Abstract

Abstract Introduction Prophylactic use of benzodiazepine and opioids (fentanyl, morphine) is an established method for tackling radial artery spasm, in patients undergoing left cardiac catheterization procedures. Meperidine (Pethidine) is a synthetic opioid with elimination half life of 2–4 hours and duration of action of only 2–3 hours, making it ideal for in-lab administration. Purpose We aimed to test primarily the role of pethidine administration in preventing radial artery spasm and secondarily to assess patient discomfort during transradial coronary interventions. Methods This is a prospective, randomized, double blinded study. Patients were randomized to either pethidine 0,25mg administration (Group A) or normal saline (Group B) i.v. 10 minutes before the beginning of the procedure. As standard prophylactic measures against spasm, both groups received verapamil 5mg and nitroglycerin 100μg, after sheath introduction in the radial artery. Artery spasm was assessed clinically by the difficulty in advancing or exchanging catheters, as reported by the operator (CHUGH scale). A Visual Analog Scale (VAS) was used to estimate the patient-perceived discomfort, one hour after the end of the procedure. Results 66 patients were included, 42 in Group A and 24 in Group B. Mean age of the patients was 65.9 years, mean duration of the procedure was 27 minutes and 24% of patients proceeded to PTCA overall. Operators reported no problems in catheter manipulations (CHUGH 0) in 67% of patients from Group A vs 38% of pts from Group B. 64% Group A patients and 21% Group B patients reported no symptoms (VAS 0).
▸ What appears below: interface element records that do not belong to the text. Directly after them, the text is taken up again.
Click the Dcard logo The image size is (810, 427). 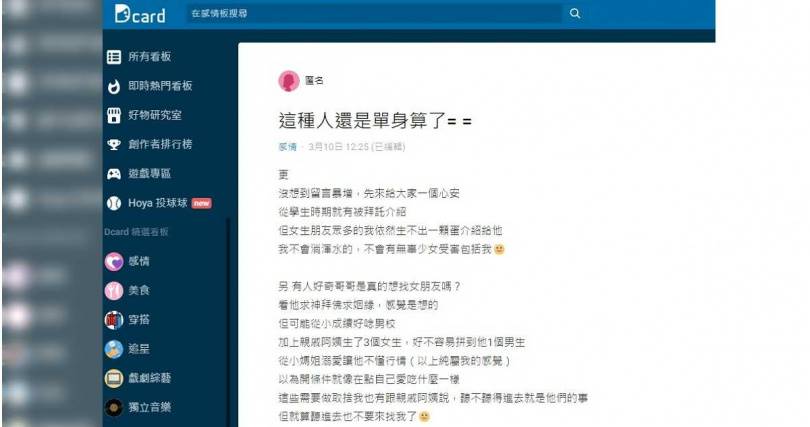[x=140, y=14]

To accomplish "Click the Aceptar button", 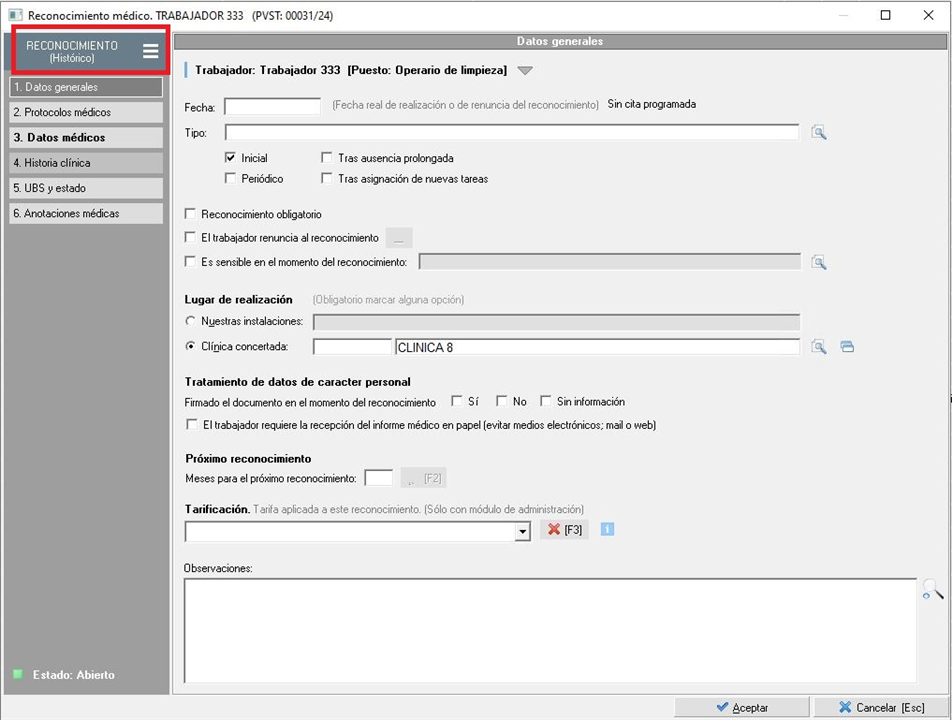I will (x=741, y=707).
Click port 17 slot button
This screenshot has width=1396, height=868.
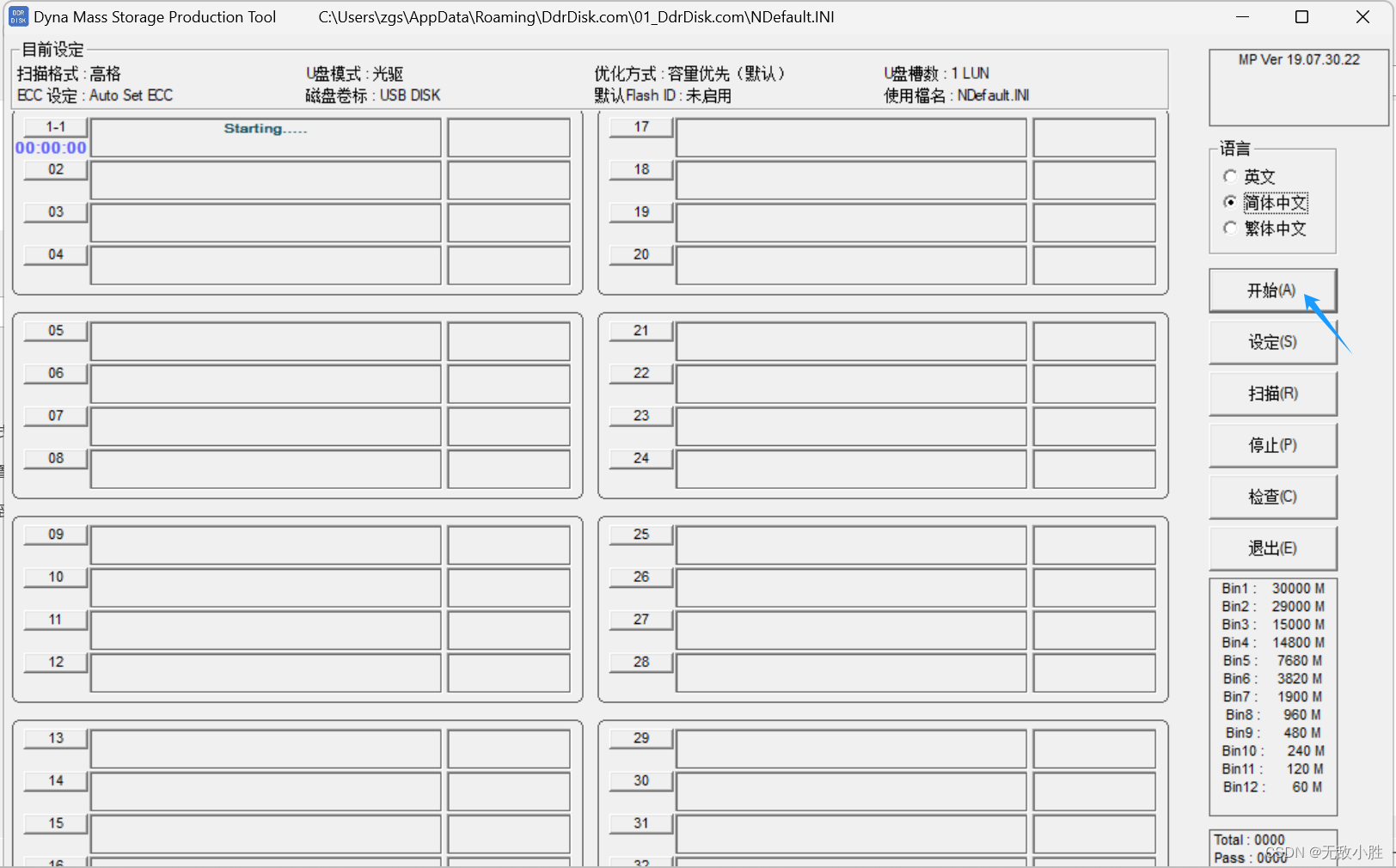tap(640, 126)
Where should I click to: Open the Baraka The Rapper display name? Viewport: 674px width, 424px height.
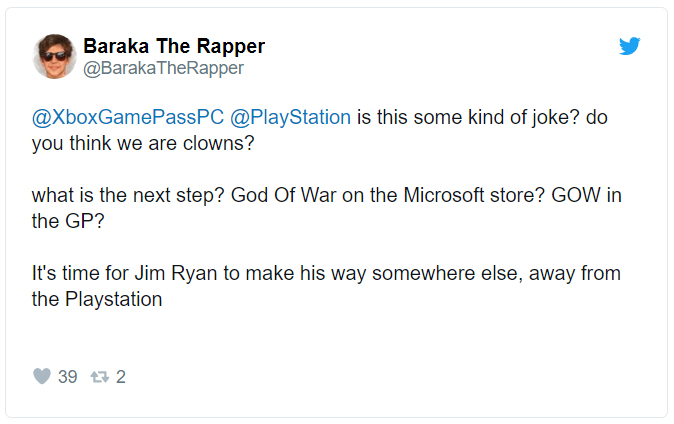pyautogui.click(x=174, y=46)
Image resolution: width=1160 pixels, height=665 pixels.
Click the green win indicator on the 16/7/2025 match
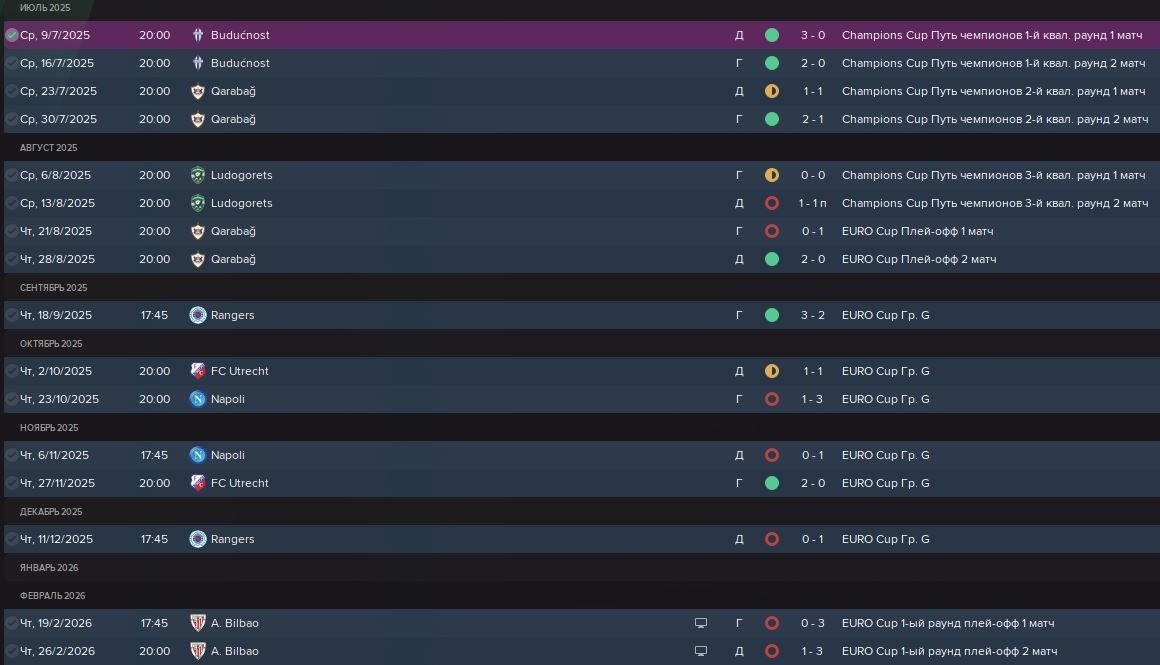(x=772, y=63)
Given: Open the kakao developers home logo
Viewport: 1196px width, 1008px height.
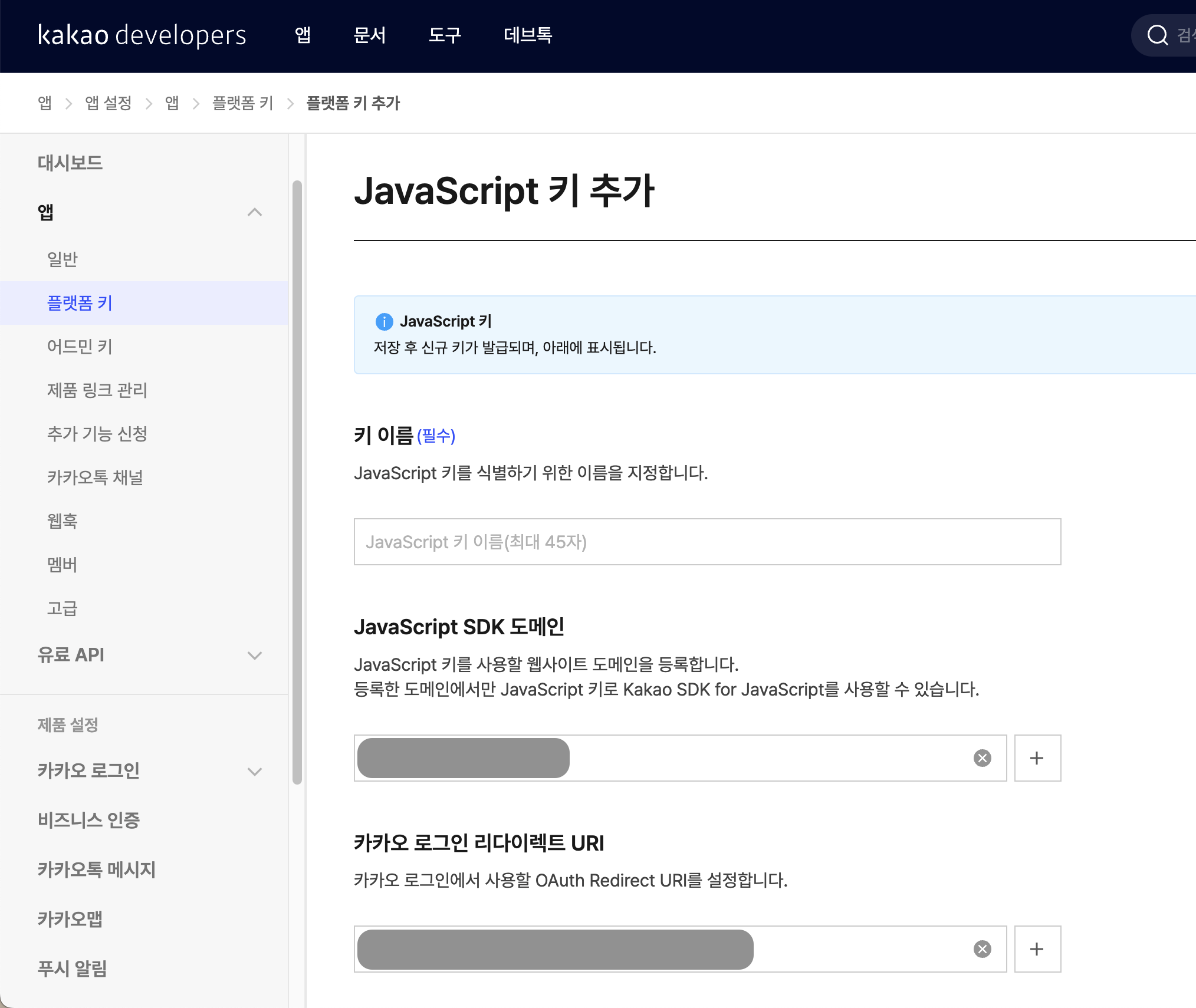Looking at the screenshot, I should click(142, 35).

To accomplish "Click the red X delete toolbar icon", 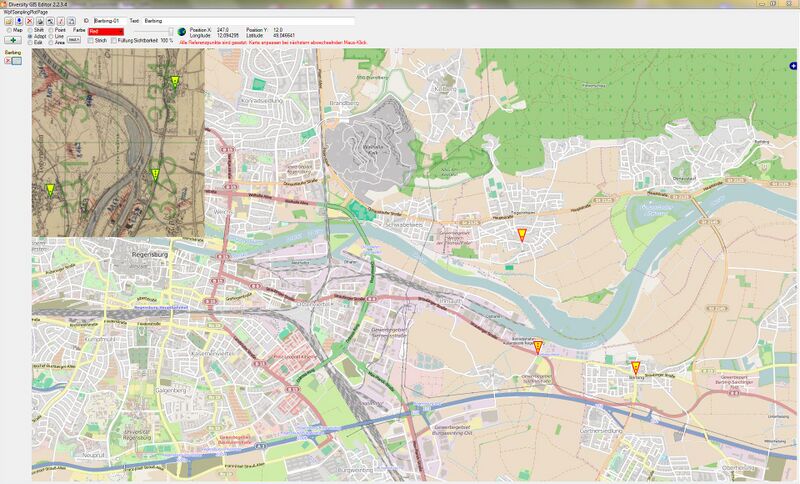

Pethidine administration had a negative correlation with VAS (r: −0.418, p: 0.001) and CHUGH Scale (r: −0.295, p: 0.016) scores. Conclusion Pethidine low dose administration before radial artery catheterization, shows a positive trend in preventing spasm and reducing procedure-related patient discomfort. Larger studies are required to evaluate the role of pethidine as an alternative prophylactic measure against artery spasm in transradial cardiac interventions. Funding Acknowledgement Type of funding sources: None.